Exercise requirements = Pictures excluded, set down exactly the lines from the one containing "Image resolution: width=482" through the final line of the material, and only those.

[Material supplied Boundary: Start]

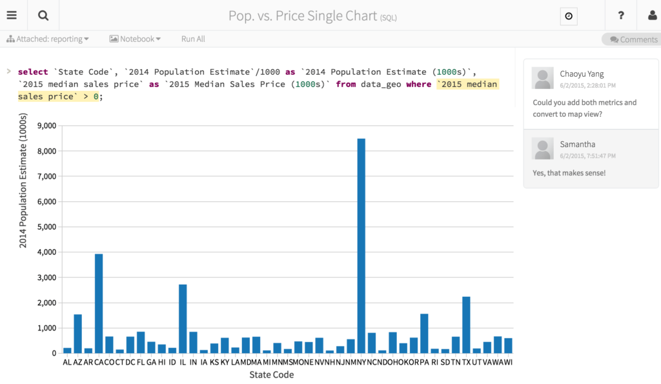Open the Notebook dropdown menu
This screenshot has width=661, height=384.
point(136,39)
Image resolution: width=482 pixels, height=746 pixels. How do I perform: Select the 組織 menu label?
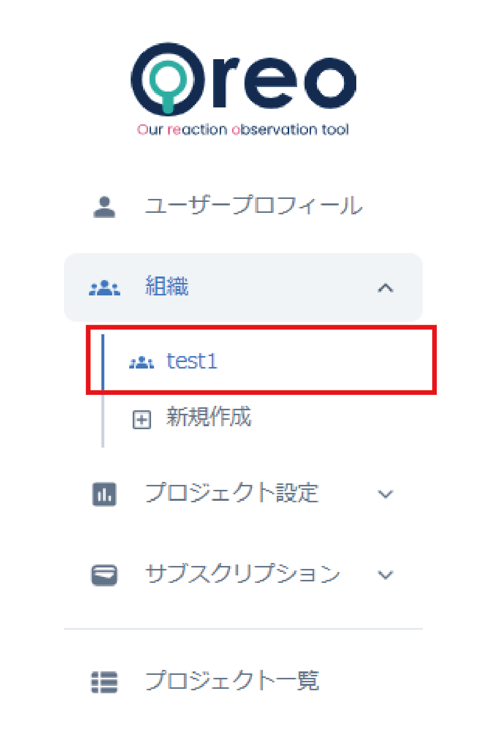[166, 286]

[Material supplied Boundary: End]

Answer to this exercise =
Image resolution: width=482 pixels, height=746 pixels. How do I perform: Select the 組織 menu label?
[166, 286]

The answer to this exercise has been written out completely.